Crimes et châtiments : les faux souvenirs

L‘ ADFI s’intéresse depuis quelque temps aux psychothérapies abusives, en particulier celles qui s’appuient sur la théorie de la mémoire retrouvée (Voir BULLES n° 69). C’est un terrain délicat : les souvenirs prétendument retrouvés sont généralement ceux d’abus sexuels subis pendant la petite enfance. Dans l’ambiance actuelle d’indignation légitime face aux délits pédophiles, il est risqué de paraître prendre la défense de leurs auteurs.

Il existe plusieurs raisons de considérer les accusations de crimes sexuels avec beaucoup de circonspection lorsqu’elles se produisent très longtemps après l’évènement supposé. Il faut tout d’abord se demander s’il ne s’agit pas de manipulation mentale. Ensuite, ces accusations sont l’une des armes utilisées par les sectes pour intimider les proches de leurs adeptes.

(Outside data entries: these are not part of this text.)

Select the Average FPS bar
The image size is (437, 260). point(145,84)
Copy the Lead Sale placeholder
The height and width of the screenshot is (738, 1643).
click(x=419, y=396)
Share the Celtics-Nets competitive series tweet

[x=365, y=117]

Enfin il s’agit d’aborder la défense de la famille au point de vue légal.

Si les crimes ne peuvent être poursuivis au-delà de la durée de prescription (10 ans après l’âge de la majorité en France pour l’inceste), c’est que le législateur a reconnu la difficulté d’apporter des preuves plus le temps passe. Or la preuve est bien ce qui fait toute la différence entre l’accusation légitime et la calomnie malveillante.

Ces problèmes sont apparus plus tôt dans le monde anglo-saxon qu’en France avec pour conséquence que dans l’Angleterre toute proche, on assiste aujourd’hui à des phénomènes apparemment contradictoires. D’une part, la presse à sensation racole le public par de véritables chasses au pédophile. D’autre part, les politiques commencent à s’inquiéter des risques sérieux d’erreurs judiciaires. La fin de l’année 2001 a vu se produire deux interventions en ce sens par des représentants à la Chambre des Lords ainsi que la première réunion d’une commission inter-parlementaire. L’inquiétude des parlementaires britanniques peut se résumer en trois points :
 

  • Les accusations d’abus sexuels sur enfants sont très faciles à porter mais difficiles à prouver car les faits se produisant en privé impliquent la parole d’une personne contre celle d’une autre.

  • Le risque d’erreur judiciaire est donc élevé surtout lorsque les faits allégués sont anciens.

  • Même lorsque les accusés ont été reconnus innocents, l’opprobre publique persiste longtemps et empêche ces personnes de retrouver leur place dans le travail professionnel ou les activités bénévoles.

Stigmatiser les accusés tout en négligeant le principe de présomption d’innocence est une tentation démagogique récurrente dans les sociétés. Mais la justice sommaire finit par discréditer la justice, ce qui profite en fin de compte aux véritables criminels.